*Extrait de page:*
━━━━

Comment la distribution des trois pouvoirs commença à changer après l’expulsion des Rois.


Quatre choses choquoient principalement la liberté de Rome. Les patriciens obtenoient seuls tous les emplois sacrés, politiques, civils & militaires ; on avoit attaché au consulat un pouvoir exorbitant, on faisoit des outrages au peuple, enfin on ne lui laissoit presqu’aucune influence dans les suffrages. Ce furent ces quatre abus que le peuple corrigea.

I°. Il fit établir, qu’il y auroit des magistratures, où les plébéiens pourroient prétendre ; & il obtint peu à peu qu’il auroit part à toutes, excepté à celle d’entre-roi.

2°. On décomposa le consulat, & on en forma plusieurs magistratures. On créa des préteurs[1], à qui on donna la puissance de juger les affaires privées ; on nomma des questeurs[2], pour faire juger les crimes publics ; on établit des édiles, à qui on donna la police ; on fit des trésoriers[3], qui eurent l’administration des deniers publics : enfin, par la création des censeurs, on ôta aux consuls cette partie de la puissance législative qui regle les moeurs des citoyens & la police momentanée des divers corps de l’état. Les principales prérogatives qui leur resterent, furent de présider aux grands[4] états du peuple, d’assembler le sénat & de commander les armées.

━━━━

*Consignes:*
(a) Résumez en deux phrases le texte sur la répartition des pouvoirs à Rome.
(b) Reproduisez le passage du texte sur la répartition des pouvoirs à Rome qui commence par « Quatre choses choquoient » et se poursuit jusqu'à « à celle d’entre-roi. ».
(c) Poursuivez le texte sur la répartition des pouvoirs à Rome à partir de sa dernière phrase.

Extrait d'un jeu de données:
━━━━

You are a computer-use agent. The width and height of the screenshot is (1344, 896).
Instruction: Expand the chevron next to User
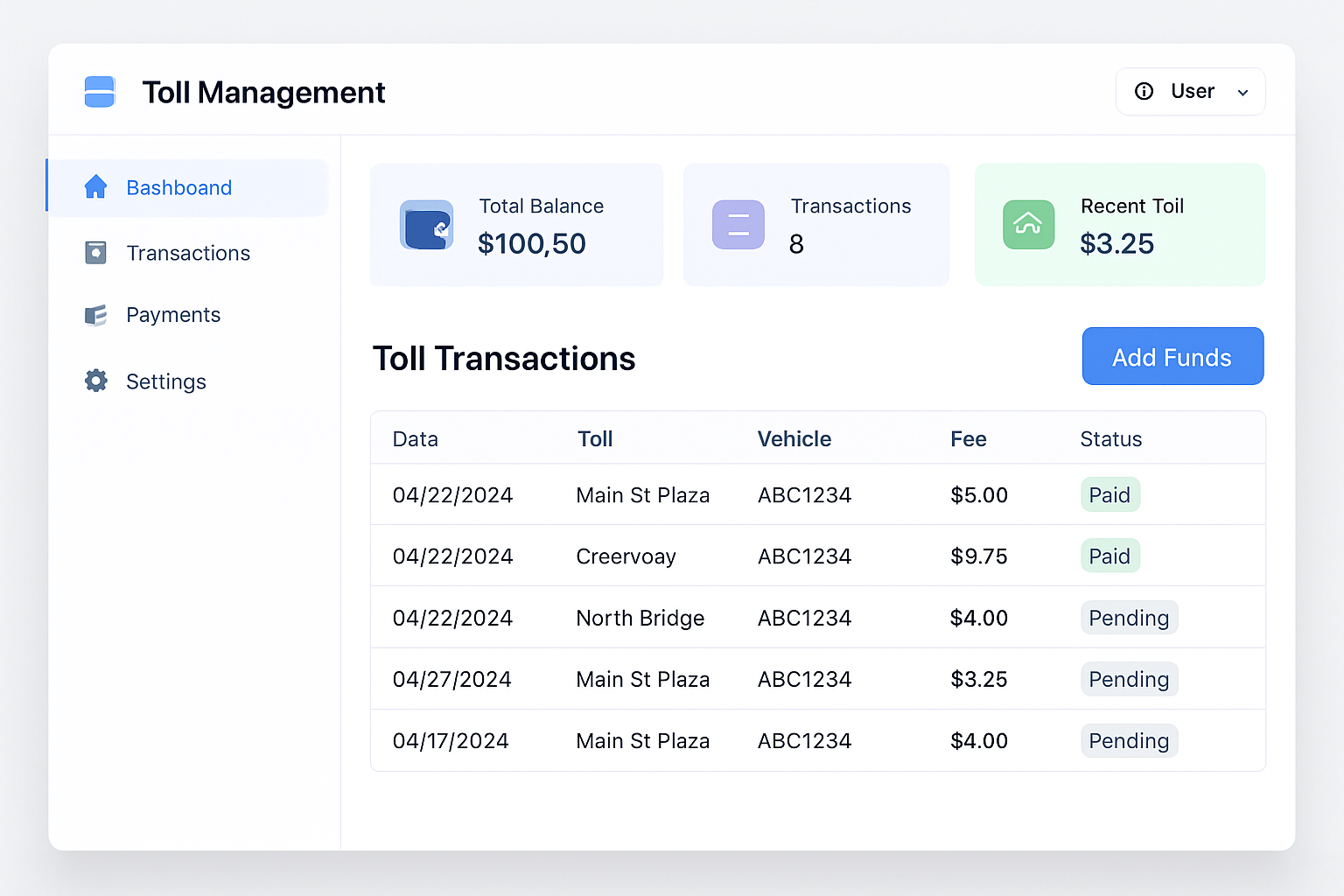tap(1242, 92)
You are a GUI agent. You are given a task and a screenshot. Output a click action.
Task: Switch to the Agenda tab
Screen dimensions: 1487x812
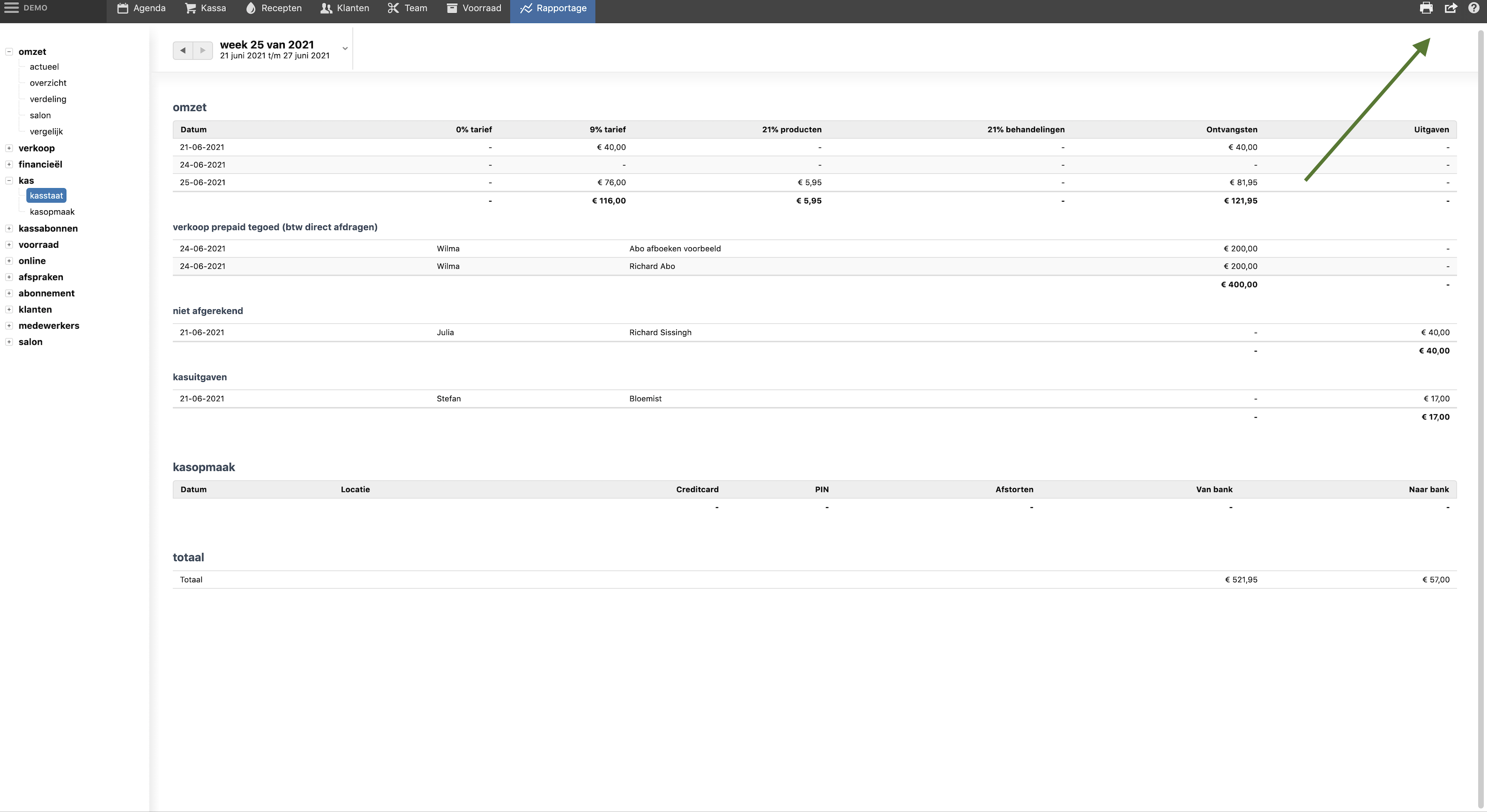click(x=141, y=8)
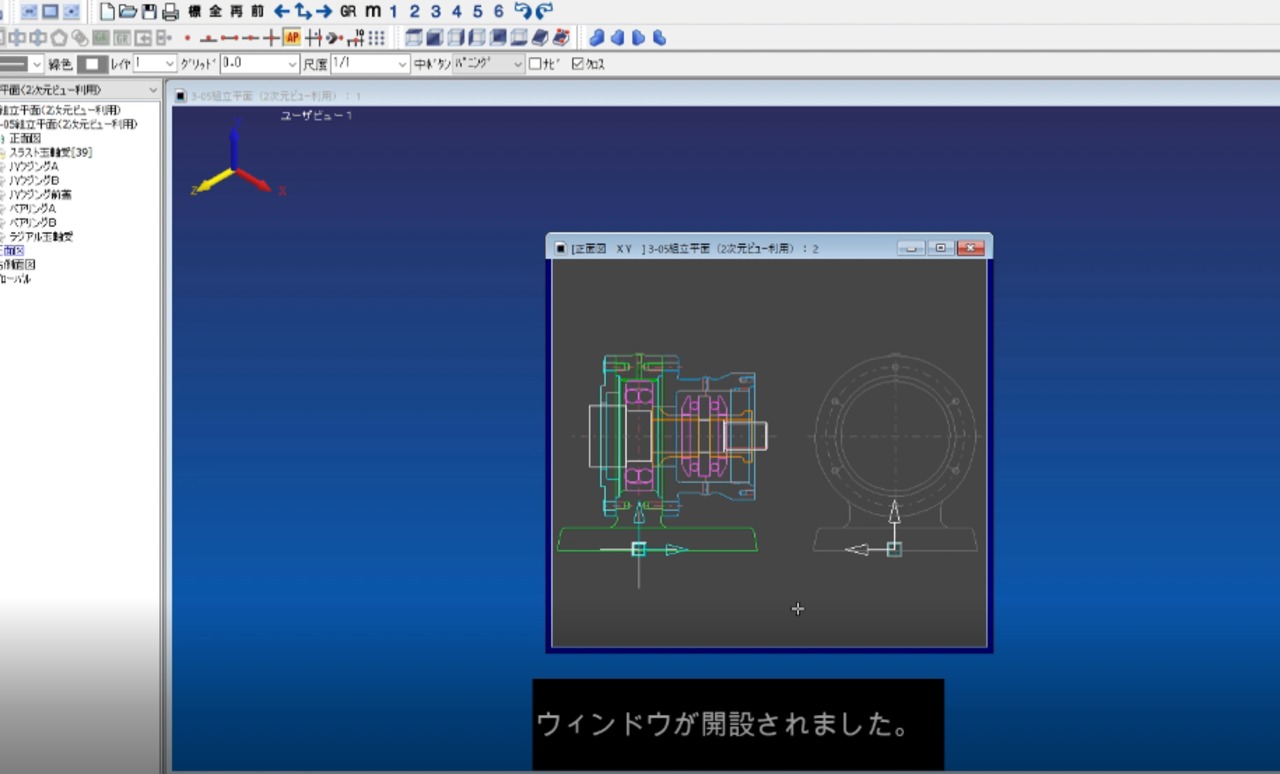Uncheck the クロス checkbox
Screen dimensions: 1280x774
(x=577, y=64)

━━━━

*Réponses attendues:*
(a) Quatre abus portaient atteinte à la liberté de Rome : les patriciens détenaient seuls tous les emplois, le consulat avait un pouvoir exorbitant, le peuple subissait des outrages et n'avait presque aucune influence dans les suffrages, et le peuple corrigea ces abus. Les plébéiens obtinrent peu à peu part à toutes les magistratures sauf celle d'entre-roi, et le consulat fut décomposé en plusieurs magistratures (préteurs, questeurs, édiles, trésoriers, censeurs), les consuls gardant surtout la présidence des grands états du peuple, la convocation du sénat et le commandement des armées.

(b)
Quatre choses choquoient principalement la liberté de Rome. Les patriciens obtenoient seuls tous les emplois sacrés, politiques, civils & militaires ; on avoit attaché au consulat un pouvoir exorbitant, on faisoit des outrages au peuple, enfin on ne lui laissoit presqu’aucune influence dans les suffrages. Ce furent ces quatre abus que le peuple corrigea.

I°. Il fit établir, qu’il y auroit des magistratures, où les plébéiens pourroient prétendre ; & il obtint peu à peu qu’il auroit part à toutes, excepté à celle d’entre-roi.

(c)
3°. Les lois sacrées établirent des tribuns, qui pouvoient à tous les instans arrêter les entreprises des patriciens ; & n’empêchoient pas seulement les injures particulieres, mais encore les générales.

Enfin, les plébéiens augmenterent leur influence dans les décisions publiques. Le peuple Romain étoit divisé de trois manieres, par centuries, par curies & par tribus ; & quand il donnoit son suffrage, il étoit assemblé & formé d’une de ces trois manieres.

Dans la premiere, les patriciens, les principaux, les gens riches, le sénat, ce qui étoit à peu près la même chose, avoient presque toute l’autorité ; dans la seconde, ils en avoient moins ; dans la troisieme, encore moins.

La division par centuries étoit plutôt une division de cens & de moyens, qu’une division de personnes. Tout le peuple étoit partagé en cent quatre-vingt-treize centuries[5], qui avoient chacune une voix. Les patriciens & les principaux formoient les quatre-vingt-dix-huit premieres centuries ; le reste des citoyens étoit répandu dans les quatre-vingt-quinze autres. Les patriciens étoient donc dans cette division les maîtres des suffrages.

Dans les divisions des curies[6], les patriciens n’avoient pas les mêmes avantages. Ils en avoient pourtant. Il falloit consulter les auspices, dont les patriciens étoient les maîtres ; on n’y pouvoit faire de proposition au peuple, qui n’eût été auparavant portée au sénat, & approuvée par un sénatus-consulte. Mais dans la division par tribus, il n’étoit question ni d’auspices, ni de sénatus-consultes, & les patriciens n’y étoient pas admis.

Or le peuple chercha toujours à faire par curies les assemblées qu’on avoit coutume de faire par centuries, & à faire par tribus les assemblées qui se faisoient par curies ; ce qui fit passer les affaires des mains des patriciens dans celles des plébéiens.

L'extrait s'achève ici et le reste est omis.